Profile Image for Maria Hunter.
2 reviews1 follower
February 27, 2021
This book is essential in understanding the origin and legacy of slavery in Rhode Island.
Profile Image for Printable Tire.
836 reviews135 followers
January 13, 2022
I started this book before the pandemic but returned it to the library shortly after the start. It always nagged me I didn't get to finish it, and I'm certainly glad I finally did.

The devil, as they say, is in the details. I'd known some about Newport's dependence on the triangle trade but I had never heard of the "negro cloth" manufactured in RI mills that was used to clothe southern plantations, or how widespread slave use was in South County, or etc., etc. etc. When one considers how fully entrenched the slavery business was in America's economy it's a wonder it ever ended at all, no matter how begrudgingly.

One term the author uses that I particularly like is "enslaved Rhode Islanders." It's a little thing, and I find it hard to express why I found it so poignant.

Things are not completely dour; there's the creation of the first black mutual aid society and the first black-funded school supervised and administrated by black Americans, as well as patriotic service, and fests, and other attempts at agency and self-respect in the face of a world of indifference and outright oppression.

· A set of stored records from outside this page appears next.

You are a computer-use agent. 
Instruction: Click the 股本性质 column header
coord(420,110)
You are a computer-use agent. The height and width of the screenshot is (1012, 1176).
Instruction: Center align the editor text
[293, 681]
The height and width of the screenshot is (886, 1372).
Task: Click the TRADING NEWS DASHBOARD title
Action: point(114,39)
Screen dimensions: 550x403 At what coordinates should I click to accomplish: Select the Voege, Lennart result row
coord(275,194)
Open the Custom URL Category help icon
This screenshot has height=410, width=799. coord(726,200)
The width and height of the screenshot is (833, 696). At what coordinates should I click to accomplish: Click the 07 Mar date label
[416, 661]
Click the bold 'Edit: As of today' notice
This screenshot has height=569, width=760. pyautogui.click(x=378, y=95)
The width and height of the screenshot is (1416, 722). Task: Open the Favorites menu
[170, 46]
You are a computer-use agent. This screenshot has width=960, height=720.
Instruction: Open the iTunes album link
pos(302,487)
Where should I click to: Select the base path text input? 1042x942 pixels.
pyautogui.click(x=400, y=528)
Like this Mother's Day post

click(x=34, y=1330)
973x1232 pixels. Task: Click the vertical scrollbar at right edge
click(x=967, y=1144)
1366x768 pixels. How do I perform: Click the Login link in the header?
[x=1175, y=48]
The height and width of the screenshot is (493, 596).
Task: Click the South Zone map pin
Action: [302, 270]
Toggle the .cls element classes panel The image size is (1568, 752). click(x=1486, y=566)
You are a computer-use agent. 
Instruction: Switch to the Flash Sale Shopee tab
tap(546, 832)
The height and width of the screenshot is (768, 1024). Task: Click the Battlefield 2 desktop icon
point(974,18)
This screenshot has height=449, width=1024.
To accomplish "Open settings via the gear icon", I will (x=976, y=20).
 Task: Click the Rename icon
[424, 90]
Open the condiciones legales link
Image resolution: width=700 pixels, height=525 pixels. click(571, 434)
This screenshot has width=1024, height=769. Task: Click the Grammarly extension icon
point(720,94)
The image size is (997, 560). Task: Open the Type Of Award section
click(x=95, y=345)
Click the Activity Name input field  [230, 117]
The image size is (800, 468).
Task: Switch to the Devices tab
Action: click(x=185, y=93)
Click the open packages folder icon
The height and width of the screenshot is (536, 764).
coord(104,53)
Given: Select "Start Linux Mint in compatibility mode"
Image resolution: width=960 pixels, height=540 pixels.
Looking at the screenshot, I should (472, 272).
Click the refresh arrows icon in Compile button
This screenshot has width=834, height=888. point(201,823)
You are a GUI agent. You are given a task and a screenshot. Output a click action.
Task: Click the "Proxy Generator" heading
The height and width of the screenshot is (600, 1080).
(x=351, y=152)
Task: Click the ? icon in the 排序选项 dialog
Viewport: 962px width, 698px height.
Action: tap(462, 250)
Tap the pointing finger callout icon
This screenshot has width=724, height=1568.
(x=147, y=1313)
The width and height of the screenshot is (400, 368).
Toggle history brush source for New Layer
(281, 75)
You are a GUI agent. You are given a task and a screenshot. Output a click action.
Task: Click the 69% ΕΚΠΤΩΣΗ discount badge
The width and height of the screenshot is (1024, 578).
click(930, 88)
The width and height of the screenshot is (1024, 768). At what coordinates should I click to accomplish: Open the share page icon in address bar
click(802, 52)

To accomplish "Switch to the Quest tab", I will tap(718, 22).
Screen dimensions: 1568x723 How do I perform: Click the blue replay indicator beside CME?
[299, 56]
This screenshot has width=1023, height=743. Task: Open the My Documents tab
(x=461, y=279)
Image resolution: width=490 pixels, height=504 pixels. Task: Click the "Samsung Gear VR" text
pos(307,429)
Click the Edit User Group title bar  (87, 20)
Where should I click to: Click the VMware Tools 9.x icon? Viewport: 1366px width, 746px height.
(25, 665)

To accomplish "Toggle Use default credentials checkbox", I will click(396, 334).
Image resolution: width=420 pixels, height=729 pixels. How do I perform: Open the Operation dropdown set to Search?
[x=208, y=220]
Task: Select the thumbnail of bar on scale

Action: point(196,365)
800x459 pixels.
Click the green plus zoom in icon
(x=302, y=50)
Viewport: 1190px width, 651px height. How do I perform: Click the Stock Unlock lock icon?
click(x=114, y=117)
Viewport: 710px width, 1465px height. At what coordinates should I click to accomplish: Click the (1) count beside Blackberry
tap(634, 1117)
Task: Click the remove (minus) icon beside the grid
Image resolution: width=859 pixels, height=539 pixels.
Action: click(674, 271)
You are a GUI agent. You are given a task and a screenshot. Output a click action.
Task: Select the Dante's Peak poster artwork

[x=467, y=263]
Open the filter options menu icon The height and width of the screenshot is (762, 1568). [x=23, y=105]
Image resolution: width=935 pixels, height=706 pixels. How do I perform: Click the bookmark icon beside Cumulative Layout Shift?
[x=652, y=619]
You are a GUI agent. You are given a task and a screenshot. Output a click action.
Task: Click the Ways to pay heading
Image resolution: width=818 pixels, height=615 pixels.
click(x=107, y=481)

The book can get pretty repetitious, and there are some generalizations and unclear leaps in logic. But I found it incredibly engrossing. Depressing, but eye opening and fascinating. Truly a book that changed my understanding of things.
Profile Image for Dan.
220 reviews170 followers
January 30, 2024
A very good short history of slavery in Rhode Island, showing how the common narrative that the state was always a bastion of tolerance is the opposite of reality. Linking the genocide of the Indigenous people of the region to the failure of the colonists to understand how to live on the land and the subsequent practice of first Indigenous and then Black slavery, this text demonstrates that slavery was an integral part of Rhode Island's economy up until the Civil War.
Profile Image for Maura McCawley.
5 reviews
May 14, 2024
The economic history of Rhode Island slavery which Pujara promises in both the title and the introduction to explore gets only a couple mentions in each chapter. If she wanted to write a comprehensive history of slavery in Rhode Island, she should have just set out to do that. It’s a valuable and well researched contribution to the study of Rhode Island history, but it fails at its stated purpose.
Profile Image for Elizabeth.
157 reviews14 followers
December 4, 2024
One of the best books on slavery in the north that I’ve read in research for an upcoming project. Great balance between larger takeaways and specific stories of individuals which can be hard with these kind of sources. Touched on production of clothing and illicit gatherings amongst free and enslaved Black peoples that I’ve never seen in discussions of northern slavery. Also just super readable!
56 reviews
August 6, 2024
This book was so sad. I had to keep putting it down because it was too heavy to read at times. Can’t believe the absolute cruelty and inhumanity of this time in our history.
362 reviews
October 3, 2025
Very interesting history of slavery in RI, most of which I did not know. Shows that RI treated blacks (not just slaves) no better than the South did, up to the Civil War and beyond.